[Opening Data section section]

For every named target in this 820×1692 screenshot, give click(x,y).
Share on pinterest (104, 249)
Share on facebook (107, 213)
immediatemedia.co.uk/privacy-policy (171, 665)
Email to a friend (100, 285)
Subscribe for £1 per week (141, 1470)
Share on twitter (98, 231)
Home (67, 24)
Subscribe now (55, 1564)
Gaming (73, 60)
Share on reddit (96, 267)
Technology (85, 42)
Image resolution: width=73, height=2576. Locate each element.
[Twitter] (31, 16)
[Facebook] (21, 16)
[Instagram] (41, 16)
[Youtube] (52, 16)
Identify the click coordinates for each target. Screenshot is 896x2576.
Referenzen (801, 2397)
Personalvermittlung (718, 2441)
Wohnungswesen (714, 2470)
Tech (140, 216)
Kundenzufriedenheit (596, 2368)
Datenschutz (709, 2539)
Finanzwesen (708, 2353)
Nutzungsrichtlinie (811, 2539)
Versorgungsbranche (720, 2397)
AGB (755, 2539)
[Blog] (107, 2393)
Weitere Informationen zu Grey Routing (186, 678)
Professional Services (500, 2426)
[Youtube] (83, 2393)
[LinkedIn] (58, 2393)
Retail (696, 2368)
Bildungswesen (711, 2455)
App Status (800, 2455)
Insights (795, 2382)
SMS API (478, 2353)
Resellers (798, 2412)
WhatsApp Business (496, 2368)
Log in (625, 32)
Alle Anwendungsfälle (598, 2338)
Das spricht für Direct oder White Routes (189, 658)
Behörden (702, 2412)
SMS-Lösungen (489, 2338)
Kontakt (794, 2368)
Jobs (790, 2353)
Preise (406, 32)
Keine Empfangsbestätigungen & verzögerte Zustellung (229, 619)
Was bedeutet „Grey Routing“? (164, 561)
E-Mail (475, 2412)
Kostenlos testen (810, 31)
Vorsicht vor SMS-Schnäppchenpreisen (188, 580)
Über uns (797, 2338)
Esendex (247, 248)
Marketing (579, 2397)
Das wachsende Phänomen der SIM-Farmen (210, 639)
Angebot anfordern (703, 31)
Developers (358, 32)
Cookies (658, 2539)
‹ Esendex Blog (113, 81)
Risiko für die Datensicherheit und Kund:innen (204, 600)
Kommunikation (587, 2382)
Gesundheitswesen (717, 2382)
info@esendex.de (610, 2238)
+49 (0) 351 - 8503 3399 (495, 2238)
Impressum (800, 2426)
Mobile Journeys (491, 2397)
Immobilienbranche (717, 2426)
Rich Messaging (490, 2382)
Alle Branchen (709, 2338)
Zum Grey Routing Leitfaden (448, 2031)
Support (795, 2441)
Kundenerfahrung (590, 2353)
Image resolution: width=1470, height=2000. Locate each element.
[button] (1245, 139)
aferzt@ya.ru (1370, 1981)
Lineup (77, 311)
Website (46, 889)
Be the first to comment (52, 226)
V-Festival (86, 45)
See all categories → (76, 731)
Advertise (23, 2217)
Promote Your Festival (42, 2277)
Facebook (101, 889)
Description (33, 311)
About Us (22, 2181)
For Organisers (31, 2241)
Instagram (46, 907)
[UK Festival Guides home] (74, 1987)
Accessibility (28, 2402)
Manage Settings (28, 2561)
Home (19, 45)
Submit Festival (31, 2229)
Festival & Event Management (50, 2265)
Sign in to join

[Closing Data section section]

◆ **Exercise brief**
Output every line above without altering anything.

◆ **Solution to the exercise**
For every named target in this 820×1692 screenshot, give click(x,y).
Share on pinterest (104, 249)
Share on facebook (107, 213)
immediatemedia.co.uk/privacy-policy (171, 665)
Email to a friend (100, 285)
Subscribe for £1 per week (141, 1470)
Share on twitter (98, 231)
Home (67, 24)
Subscribe now (55, 1564)
Gaming (73, 60)
Share on reddit (96, 267)
Technology (85, 42)
Image resolution: width=73, height=2576. Locate each element.
[Twitter] (31, 16)
[Facebook] (21, 16)
[Instagram] (41, 16)
[Youtube] (52, 16)
Identify the click coordinates for each target. Screenshot is 896x2576.
Referenzen (801, 2397)
Personalvermittlung (718, 2441)
Wohnungswesen (714, 2470)
Tech (140, 216)
Kundenzufriedenheit (596, 2368)
Datenschutz (709, 2539)
Finanzwesen (708, 2353)
Nutzungsrichtlinie (811, 2539)
Versorgungsbranche (720, 2397)
AGB (755, 2539)
[Blog] (107, 2393)
Weitere Informationen zu Grey Routing (186, 678)
Professional Services (500, 2426)
[Youtube] (83, 2393)
[LinkedIn] (58, 2393)
Retail (696, 2368)
Bildungswesen (711, 2455)
App Status (800, 2455)
Insights (795, 2382)
SMS API (478, 2353)
Resellers (798, 2412)
WhatsApp Business (496, 2368)
Log in (625, 32)
Alle Anwendungsfälle (598, 2338)
Das spricht für Direct oder White Routes (189, 658)
Behörden (702, 2412)
SMS-Lösungen (489, 2338)
Kontakt (794, 2368)
Jobs (790, 2353)
Preise (406, 32)
Keine Empfangsbestätigungen & verzögerte Zustellung (229, 619)
Was bedeutet „Grey Routing“? (164, 561)
E-Mail (475, 2412)
Kostenlos testen (810, 31)
Vorsicht vor SMS-Schnäppchenpreisen (188, 580)
Über uns (797, 2338)
Esendex (247, 248)
Marketing (579, 2397)
Das wachsende Phänomen der SIM-Farmen (210, 639)
Angebot anfordern (703, 31)
Developers (358, 32)
Cookies (658, 2539)
‹ Esendex Blog (113, 81)
Risiko für die Datensicherheit und Kund:innen (204, 600)
Kommunikation (587, 2382)
Gesundheitswesen (717, 2382)
info@esendex.de (610, 2238)
+49 (0) 351 - 8503 3399 (495, 2238)
Impressum (800, 2426)
Mobile Journeys (491, 2397)
Immobilienbranche (717, 2426)
Rich Messaging (490, 2382)
Alle Branchen (709, 2338)
Zum Grey Routing Leitfaden (448, 2031)
Support (795, 2441)
Kundenerfahrung (590, 2353)
Image resolution: width=1470, height=2000. Locate each element.
[button] (1245, 139)
aferzt@ya.ru (1370, 1981)
Lineup (77, 311)
Website (46, 889)
Be the first to comment (52, 226)
V-Festival (86, 45)
See all categories → (76, 731)
Advertise (23, 2217)
Promote Your Festival (42, 2277)
Facebook (101, 889)
Description (33, 311)
About Us (22, 2181)
For Organisers (31, 2241)
Instagram (46, 907)
[UK Festival Guides home] (74, 1987)
Accessibility (28, 2402)
Manage Settings (28, 2561)
Home (19, 45)
Submit Festival (31, 2229)
Festival & Event Management (50, 2265)
Sign in to join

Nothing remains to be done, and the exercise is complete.